Getting Started Writing

Anxiety is the writer’s first obstacle.  We often wonder, “what can I write that hasn’t already been written by someone else, and probably much better?” As you can see, we (the two authors of this handbook) are already on the way to overcoming this anxiety simply by writing a section heading and two sentences (now three). However, we’re still anxious about doing a good job and making this a useful tool that you’ll benefit from reading.

Our first paragraph above makes assertions and asks for development. This is what first paragraphs are often for. We’ll get to paragraphs soon enough. For now, we’ll expand on those assertions by making some observations that will move us forward.

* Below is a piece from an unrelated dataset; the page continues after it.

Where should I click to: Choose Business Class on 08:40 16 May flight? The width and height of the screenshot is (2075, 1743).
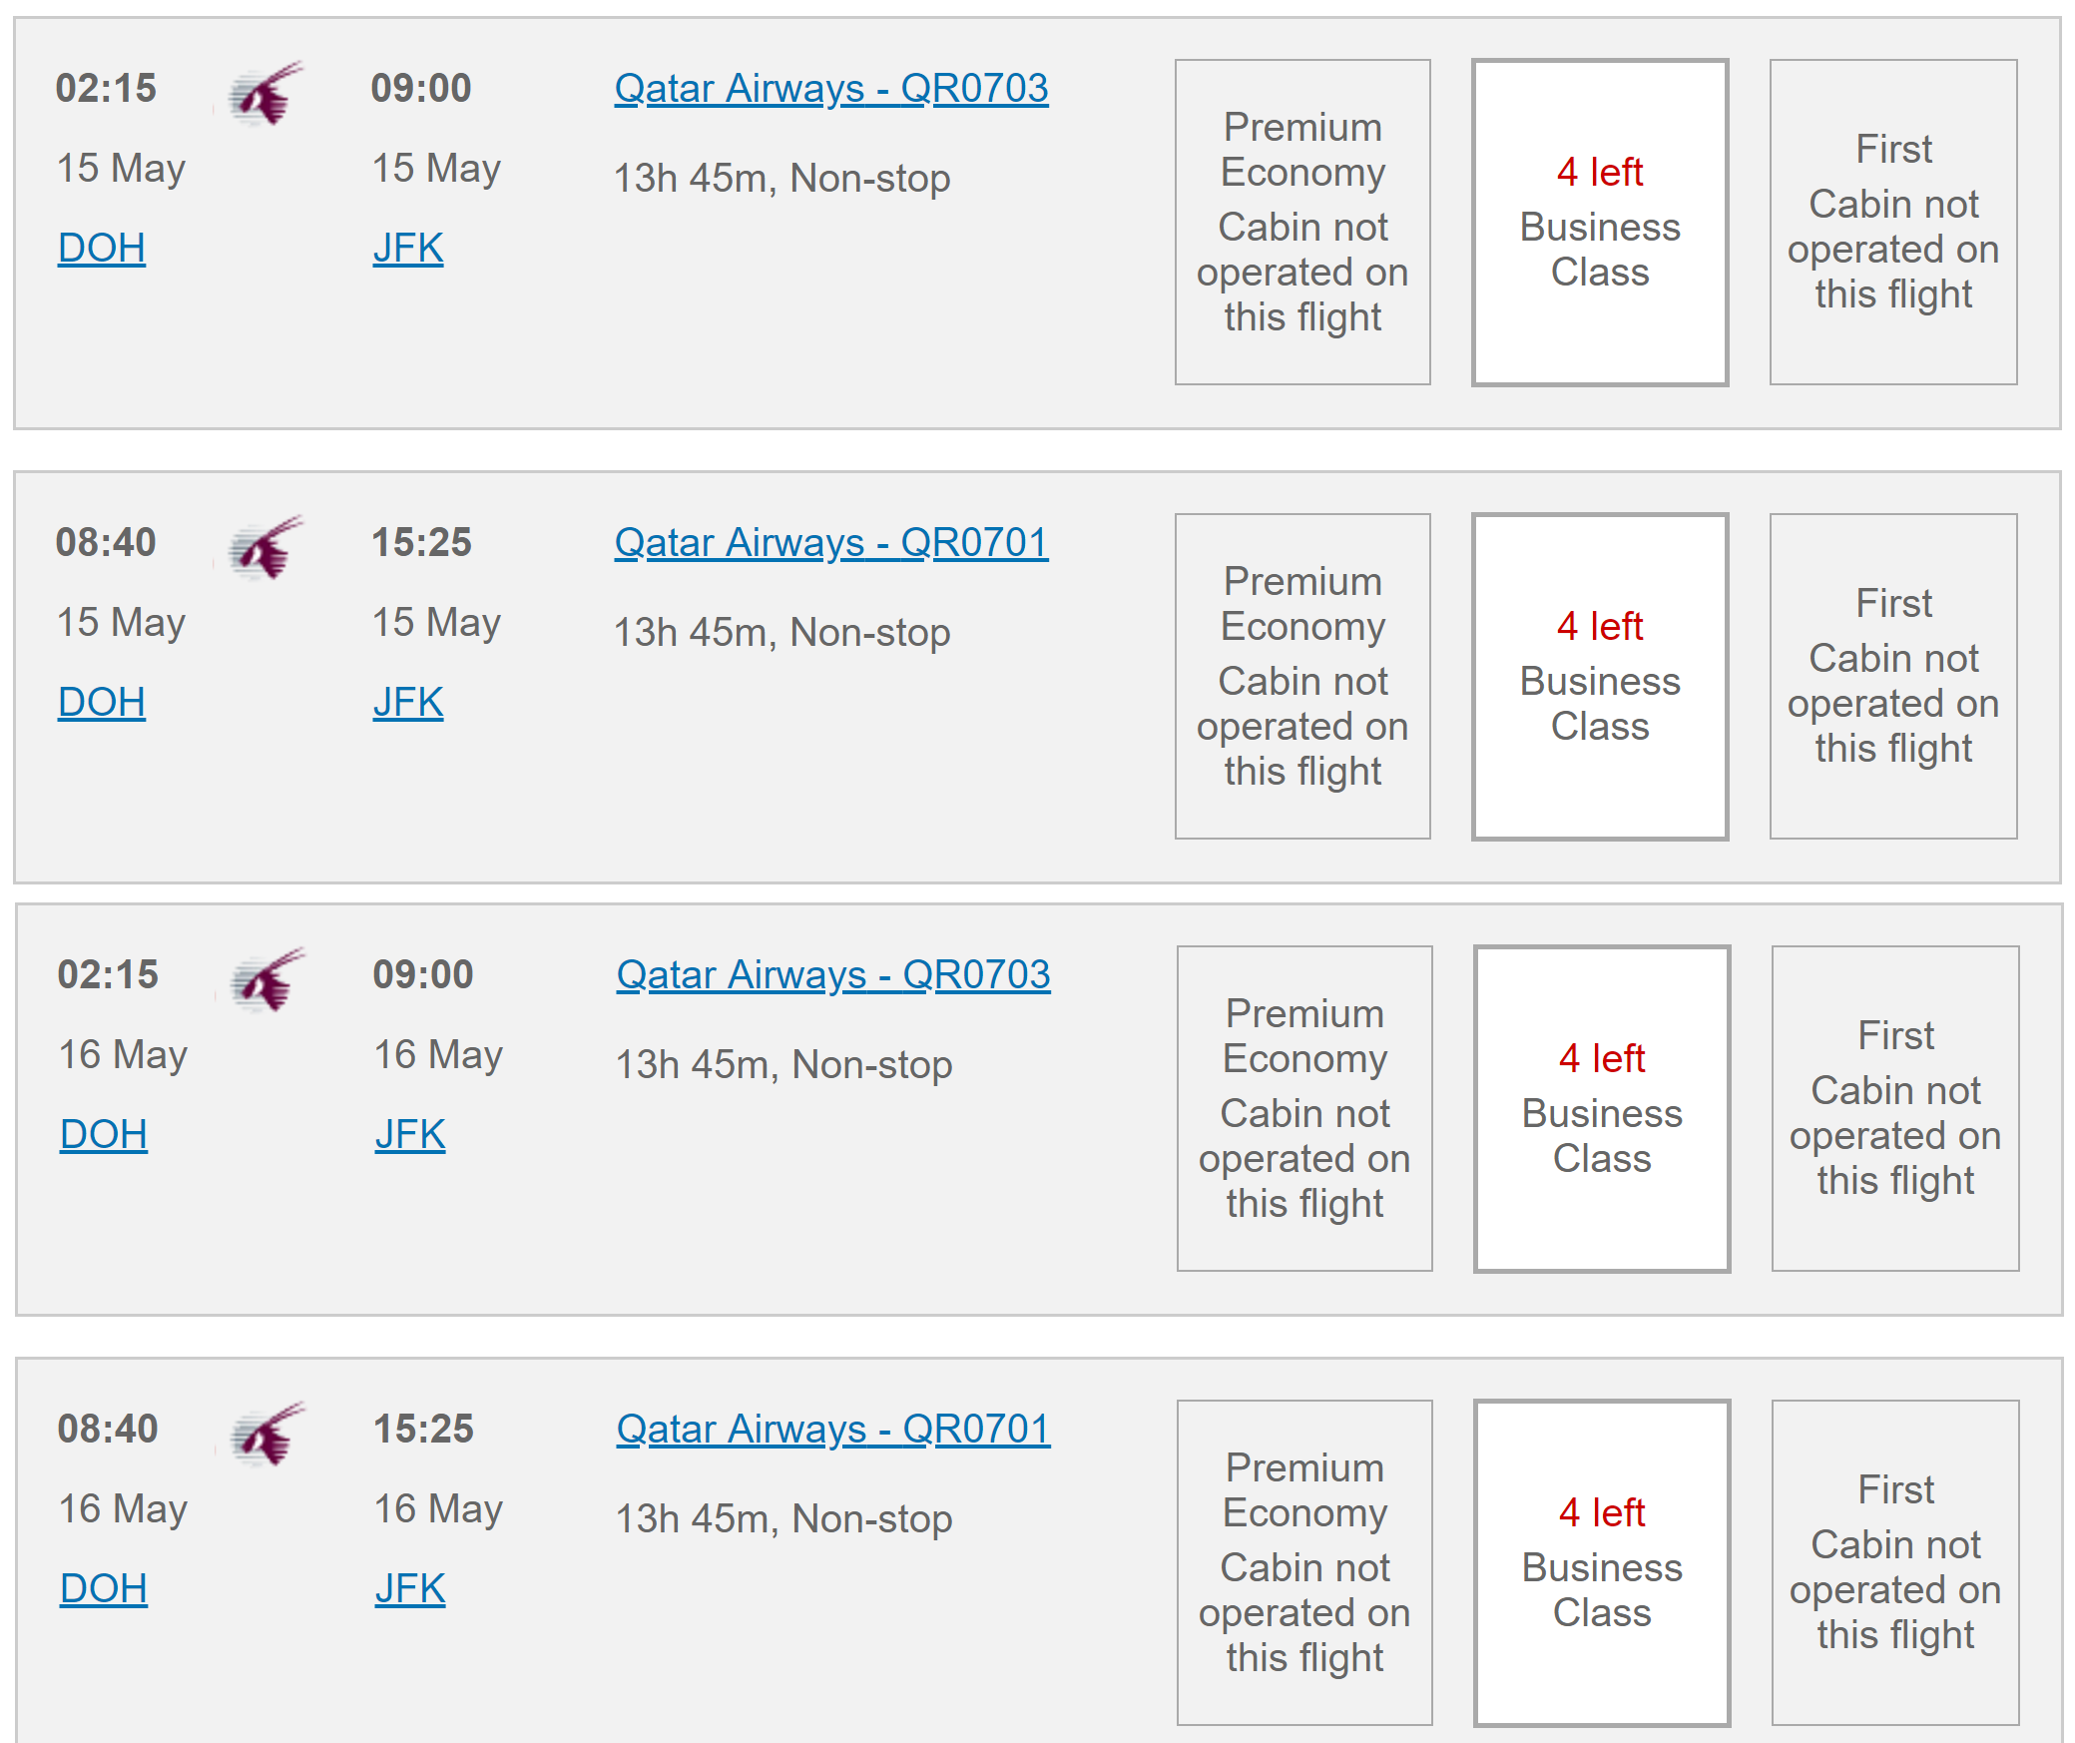point(1602,1563)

  •  Writing about anything – a text, a source, an exam question – is at least a three-way dialogue: between us, the writers; you, the reader; and the material. Therefore, it should serve at least three purposes: to explore the material; to describe our reactions to it; and to communicate with you.
  • Waiting until you know exactly what and how you want to write is unproductive. You learn both by writing.
  • Writing is a craft for most of us, not an art. That means we are not seeking perfection, and we learn by practicing.


Sounds simple enough, doesn’t it? Then why state the obvious? Because new writers often forget, and because some writing manuals assume you know things that you don’t, since their authors have known them for so long. This handbook will take you step-by-step through the process of writing essays for an upper-level high school class or a college course. We have English and History classes in mind, because one of us is a History teacher and the other taught English. The advice we’re offering is intended to be relatively basic and direct, because most of your college writing should be basic and direct.

Remember, this is utilitarian writing, not poetry or the great American novel. You’re probably reading this because you have to. Either it’s been assigned or you’ve realized you need some help developing these skills (good for you!). Even so, if we want to hold your interest, we (your authors) need to get to the point. Nothing turns away readers as quickly as feeling that their time is being wasted. Therefore, just like you, we need to decide how best to use the time and space we’re given for this task. What words to use? What tone to set? How to organize the writing so that it makes sense and gets the job done; and so the reader feels the least possible amount of pain – or maybe even has some fun? These are all questions we’re asking ourselves as we outline, draft, and revise this handbook. These are the questions the handbook will help you ask and answer about your own writing.